The hype surrounding artificial intelligence is driving tech stocks to record highs. But even professional investors are now warning of a bubble.

• Fund managers increasingly believe tech stocks are overvalued
• Experts see parallels to the dot-com bubble
• Does AI represent the biggest risk for investors?

The rapid rise in share prices in the technology sector, fueled by the euphoria surrounding artificial intelligence, is increasingly causing skepticism. Even professional investors are visibly becoming more critical. According to a current survey by Bank of America (BofA), cited by Bloomberg among others, 54 percent of fund managers surveyed now view technology stocks as overvalued. This raises concerns that the AI ​​hype could lead to a dangerous bubble.

Fund managers sound the alarm: AI stocks are valued too expensively

The latest data from the Bank of America survey of institutional fund managers shows a significant increase in skepticism: While in the previous month around half of those surveyed considered tech stocks to be too expensive, in October this figure has already risen to over half, as quoted by Bloomberg. 60 percent of participants also rated global stocks overall as overvalued.

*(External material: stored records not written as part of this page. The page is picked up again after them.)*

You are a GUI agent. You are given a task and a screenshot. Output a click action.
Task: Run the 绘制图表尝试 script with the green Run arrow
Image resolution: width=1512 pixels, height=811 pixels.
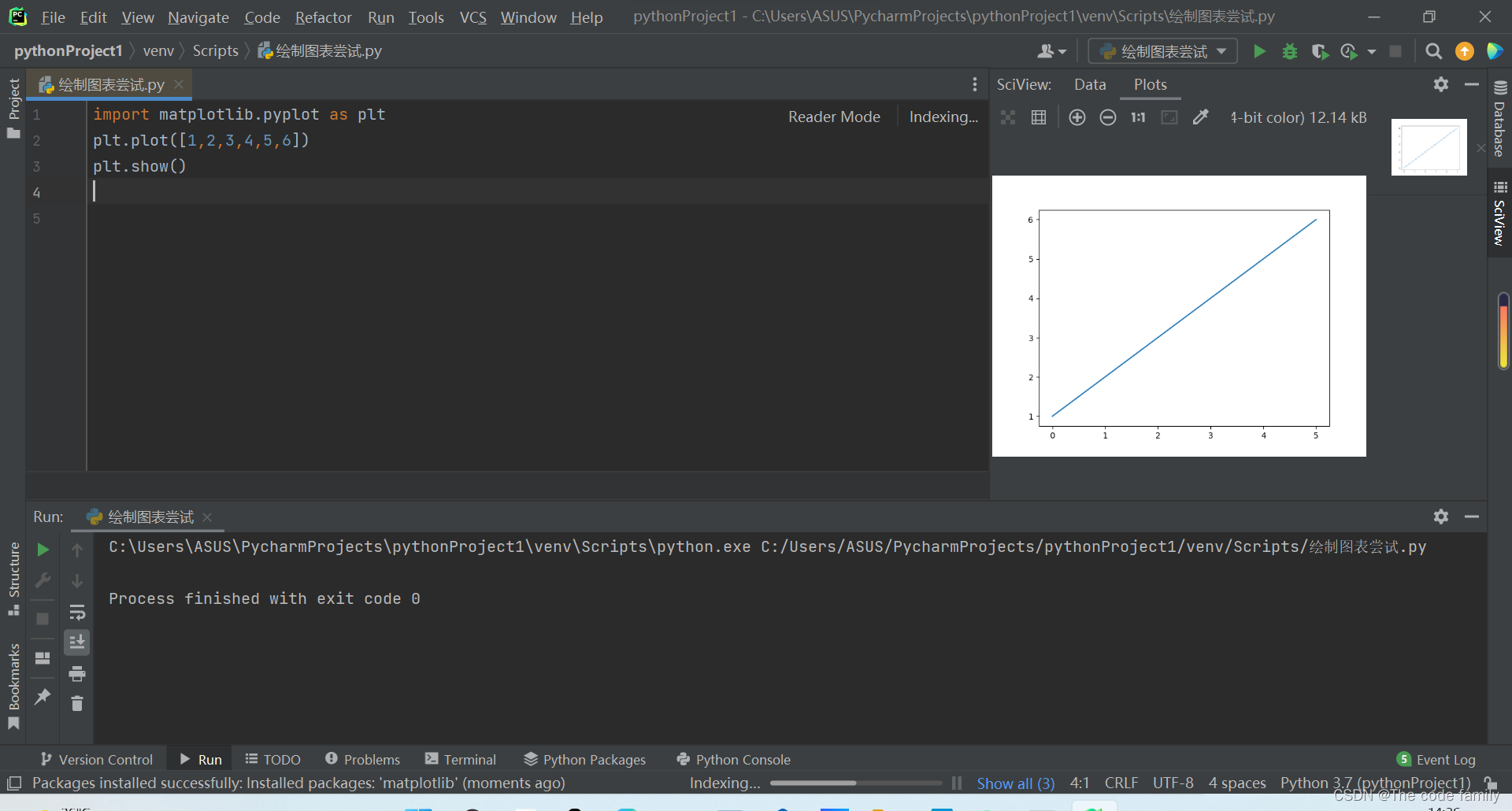click(1259, 50)
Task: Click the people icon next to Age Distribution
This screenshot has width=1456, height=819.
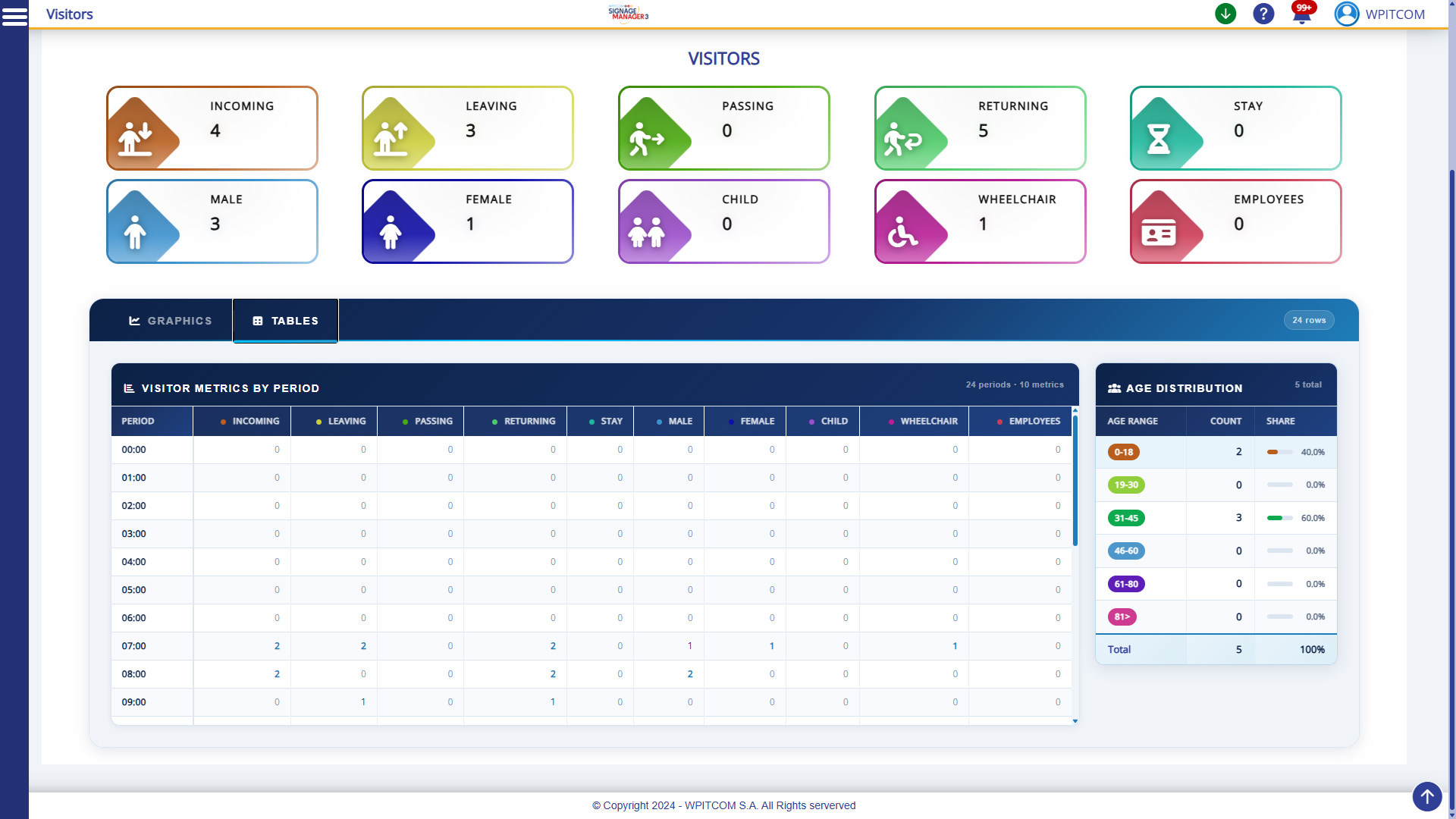Action: coord(1113,388)
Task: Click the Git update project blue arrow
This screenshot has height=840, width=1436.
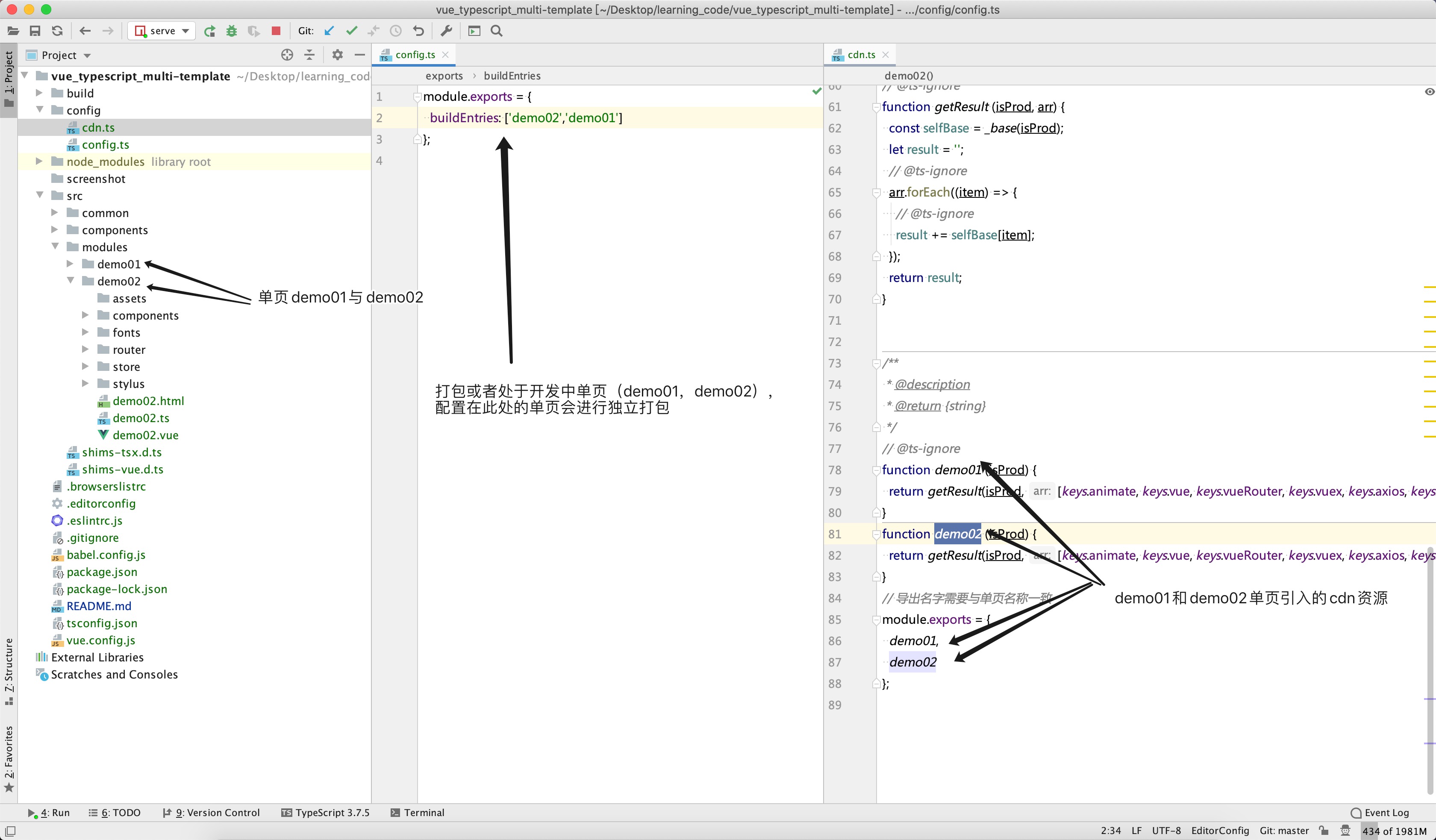Action: click(330, 31)
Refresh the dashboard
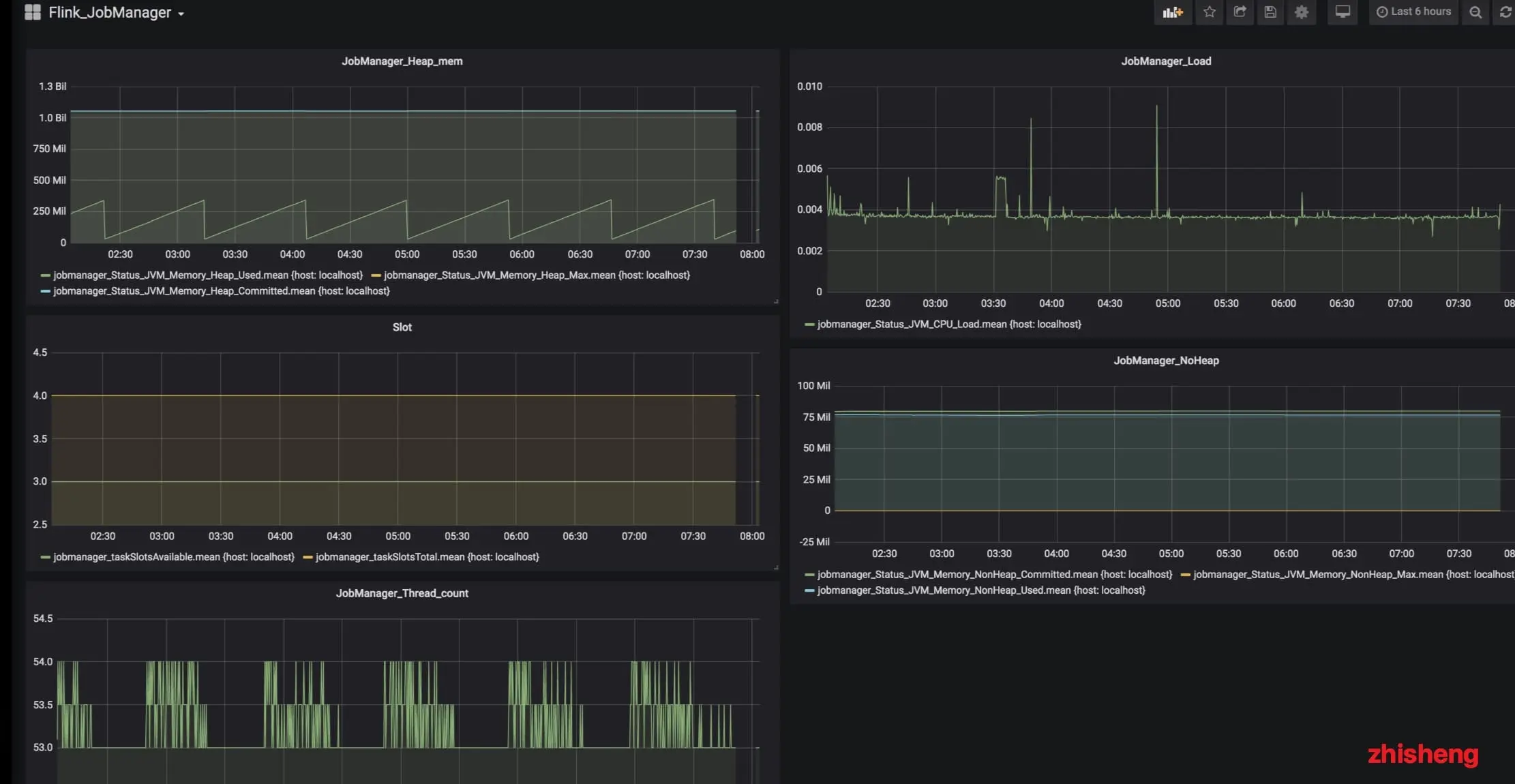This screenshot has width=1515, height=784. (1505, 12)
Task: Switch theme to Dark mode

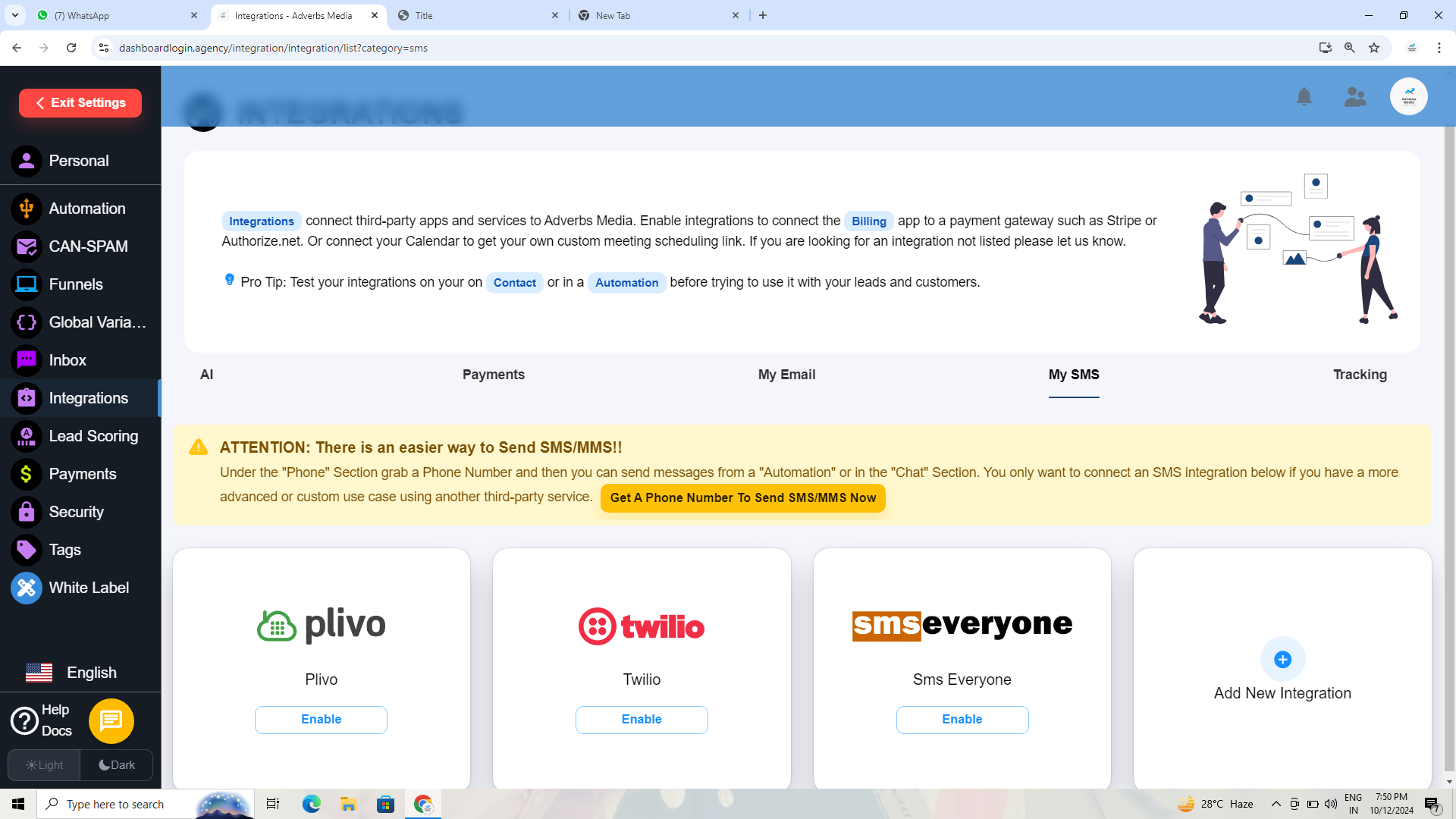Action: point(117,765)
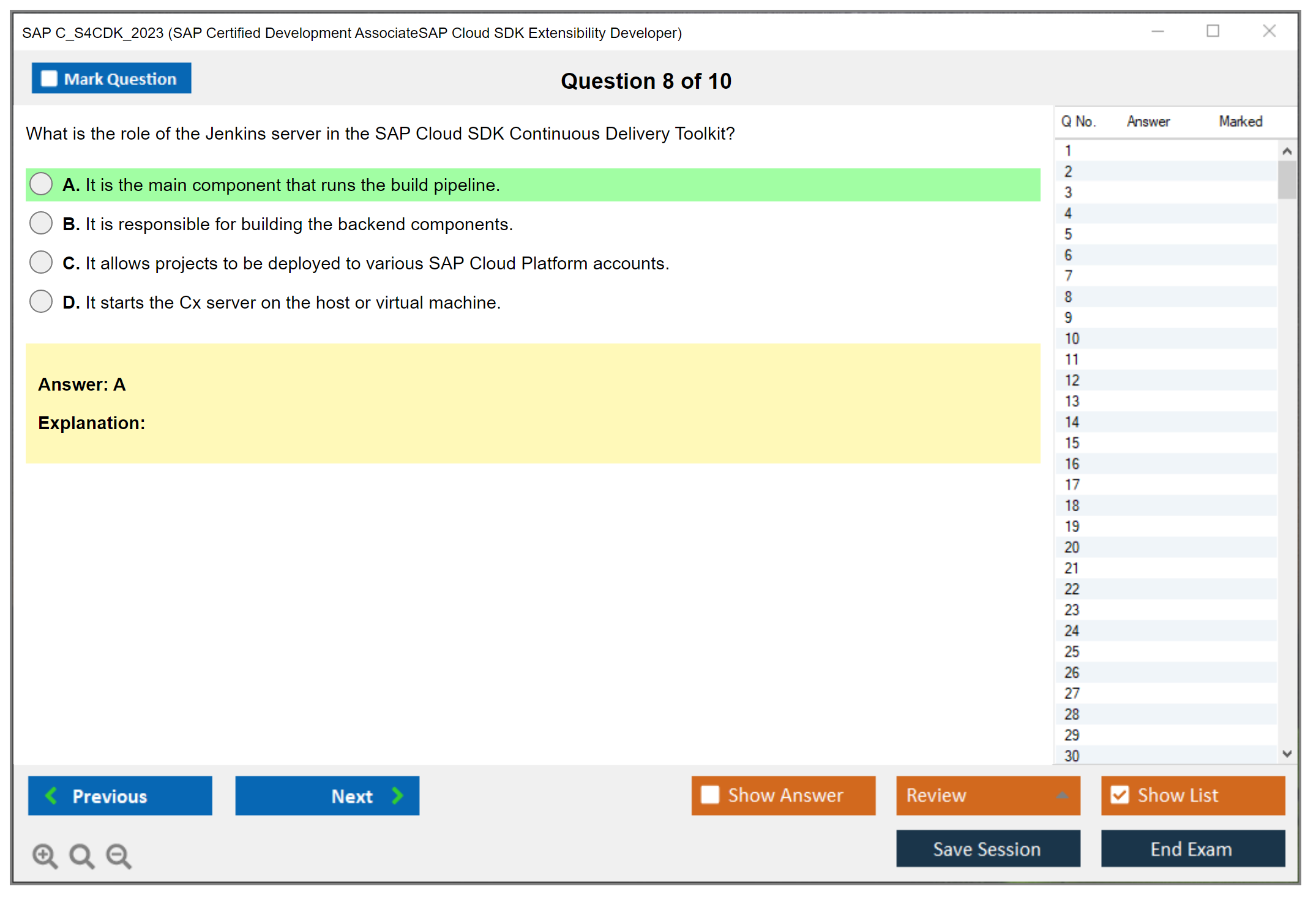The image size is (1316, 900).
Task: Click the zoom in magnifier icon
Action: coord(44,855)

Technology stocks – particularly those related to artificial intelligence – have risen sharply since the beginning of the year. A wave of collaborations and major deals, for example between OpenAI and industry giants such as NVIDIA, Oracle, AMD and Broadcom, drove prices to new record highs. But it is precisely these deals that are now fueling doubts as to whether the market is still on solid foundations.

Memories of the dot-com bubble are awakening

The circular nature of some AI deals in particular causes discomfort. In some cases, companies finance their partners indirectly, which, according to experts, is reminiscent of so-called vendor financing. This refers to a model that already played a role when the dot-com bubble burst in the early 2000s.

Analysts at Oxford Economics write, according to Quartz: “The experience of a quarter of a century ago [als die Dotcom-Blase platzte] will not necessarily be repeated, but the scale of recent increases in investment by technology companies already suggests that they are taking significant risks.”

Sam Altman, CEO of OpenAI, was also critical of the hype surrounding artificial intelligence in an interview with The Verge in August 2025. When asked whether investors are overvaluing the AI ​​space, Altman simply said, “Yes” – and compared the current euphoria to the dot-com era.

Experts warn: AI remains the biggest risk for investors

According to Bloomberg, citing BofA data, artificial intelligence is currently considered the largest so-called “tail risk”, i.e. a risk with low probability but potentially serious consequences. This puts AI ahead of classic threats such as inflation or geopolitical tensions. According to BofA strategist Michael Hartnett, other threats include a possible second wave of inflation and the risk of the Federal Reserve losing its independence. Hartnett also highlighted that the perceived risk of a trade war has diminished significantly since its peak in April.

As long as the market continues to rely on hype instead of fundamentals, the question of whether the AI ​​boom is sustainable – or has already become a bubble – will likely concern investors for a long time.